Inspired in part by the multikernel design, another group of researchers took a closer look at the question of whether monolithic kernel designs are really limited in terms of scalability. Their answer was maybe not!

Preparation

Before section, read the Barrelfish multikernel paper. Make sure you really digest some of the specific design ideas in Section 4, and understand at least one experiment in Section 5. (Paper-reading advice from Section 2)

The response paper is called An Analysis of Linux Scalability to Many Cores. Read its introduction, then get a high-level overview by reading this blog post about the paper. You may read the whole paper if you’re interested.

Come to section prepared to discuss these questions:

  1. What is one specific way that the Barrelfish multikernel design differs from previous multicore OSes? (Refer to a specific section of the paper.)
  2. How is that difference motivated by multicore hardware? (Why does the Barrelfish paper claim the multikernel architecture is better suited for multicore hardware, in the specific case of the difference you have chosen?)
  3. Does the Scalability to Many Cores paper invalidate the arguments in the multikernel paper? Why or why not?

Post an answer to the questions to the class discussion board at most two hours before class.

The Barrelfish multikernel

“The Multikernel: A new OS architecture for scalable multicore systems.” Andrew Baumann, Paul Barham, Pierre-Evariste Dagand, Tim Harris, Rebecca Isaacs, Simon Peter, Timothy Roscoe, Adrian Schüpbach, and Akhilesh Singhania. In Proc. SOSP 2009.

Commodity computer systems contain more and more processor cores and exhibit increasingly diverse architectural tradeoffs, including memory hierarchies, interconnects, instruction sets and variants, and IO configurations. Previous high-performance computing systems have scaled in specific cases, but the dynamic nature of modern client and server workloads, coupled with the impossibility of statically optimizing an OS for all workloads and hardware variants pose serious challenges for operating system structures.

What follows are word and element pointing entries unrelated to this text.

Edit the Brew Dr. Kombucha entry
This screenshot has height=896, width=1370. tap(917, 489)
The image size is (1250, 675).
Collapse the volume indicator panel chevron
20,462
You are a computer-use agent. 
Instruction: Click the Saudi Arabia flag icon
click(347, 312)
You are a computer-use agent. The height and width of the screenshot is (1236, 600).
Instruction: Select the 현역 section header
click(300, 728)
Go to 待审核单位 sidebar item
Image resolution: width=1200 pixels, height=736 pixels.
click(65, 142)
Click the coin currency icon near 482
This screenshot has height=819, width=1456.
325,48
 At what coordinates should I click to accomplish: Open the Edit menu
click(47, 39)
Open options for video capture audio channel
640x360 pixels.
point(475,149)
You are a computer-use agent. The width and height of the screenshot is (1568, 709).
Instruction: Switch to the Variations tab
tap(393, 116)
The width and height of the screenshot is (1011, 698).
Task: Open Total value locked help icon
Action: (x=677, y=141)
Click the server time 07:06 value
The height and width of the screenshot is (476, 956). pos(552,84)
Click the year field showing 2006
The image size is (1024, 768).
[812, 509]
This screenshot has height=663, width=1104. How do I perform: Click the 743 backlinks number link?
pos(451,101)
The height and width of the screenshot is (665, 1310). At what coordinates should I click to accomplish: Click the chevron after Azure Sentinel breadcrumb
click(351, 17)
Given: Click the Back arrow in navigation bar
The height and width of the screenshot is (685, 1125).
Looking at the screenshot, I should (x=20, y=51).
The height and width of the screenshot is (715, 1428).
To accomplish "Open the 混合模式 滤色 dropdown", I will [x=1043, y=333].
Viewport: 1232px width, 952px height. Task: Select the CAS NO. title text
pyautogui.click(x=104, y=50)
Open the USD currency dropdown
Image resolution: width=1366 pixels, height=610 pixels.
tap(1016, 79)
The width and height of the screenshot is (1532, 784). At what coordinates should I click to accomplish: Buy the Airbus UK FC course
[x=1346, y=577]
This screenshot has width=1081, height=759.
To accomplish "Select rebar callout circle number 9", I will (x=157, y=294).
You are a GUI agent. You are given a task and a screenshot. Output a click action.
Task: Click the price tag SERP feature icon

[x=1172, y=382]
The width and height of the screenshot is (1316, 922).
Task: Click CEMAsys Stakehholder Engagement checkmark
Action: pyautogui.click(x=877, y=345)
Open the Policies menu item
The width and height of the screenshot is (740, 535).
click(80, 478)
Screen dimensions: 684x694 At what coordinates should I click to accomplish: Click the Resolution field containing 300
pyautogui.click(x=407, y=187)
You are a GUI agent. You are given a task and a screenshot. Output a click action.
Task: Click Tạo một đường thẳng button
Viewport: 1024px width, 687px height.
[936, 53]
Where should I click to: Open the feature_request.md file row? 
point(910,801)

We argue that the challenge of future multicore hardware is best met by embracing the networked nature of the machine, rethinking OS architecture using ideas from distributed systems. We investigate a new OS structure, the multikernel, that treats the machine as a network of independent cores, assumes no inter-core sharing at the lowest level, and moves traditional OS functionality to a distributed system of processes that communicate via message-passing.

We have implemented a multikernel OS to show that the approach is promising, and we describe how traditional scalability problems for operating systems (such as memory management) can be effectively recast using messages and can exploit insights from distributed systems and networking. An evaluation of our prototype on multicore systems shows that, even on present-day machines, the performance of a multikernel is comparable with a conventional OS, and can scale better to support future hardware.

Linux scalability

“An Analysis of Linux Scalability to Many Cores.” Silas Boyd-Wickizer, Austin T. Clements, Yandong Mao, Aleksey Pesterev, M. Frans Kaashoek, Robert Morris, and Nickolai Zeldovich. In Proc. OSDI 2010.

This paper analyzes the scalability of seven system applications (Exim, memcached, Apache, PostgreSQL, gmake, Psearchy, and MapReduce) running on Linux on a 48-core computer. Except for gmake, all applications trigger scalability bottlenecks inside a recent Linux kernel. Using mostly standard parallel programming techniques—this paper introduces one new technique, sloppy counters—these bottlenecks can be removed from the kernel or avoided by changing the applications slightly. Modifying the kernel required in total 3002 lines of code changes. A speculative conclusion from this analysis is that there is no scalability reason to give up on traditional operating system organizations just yet.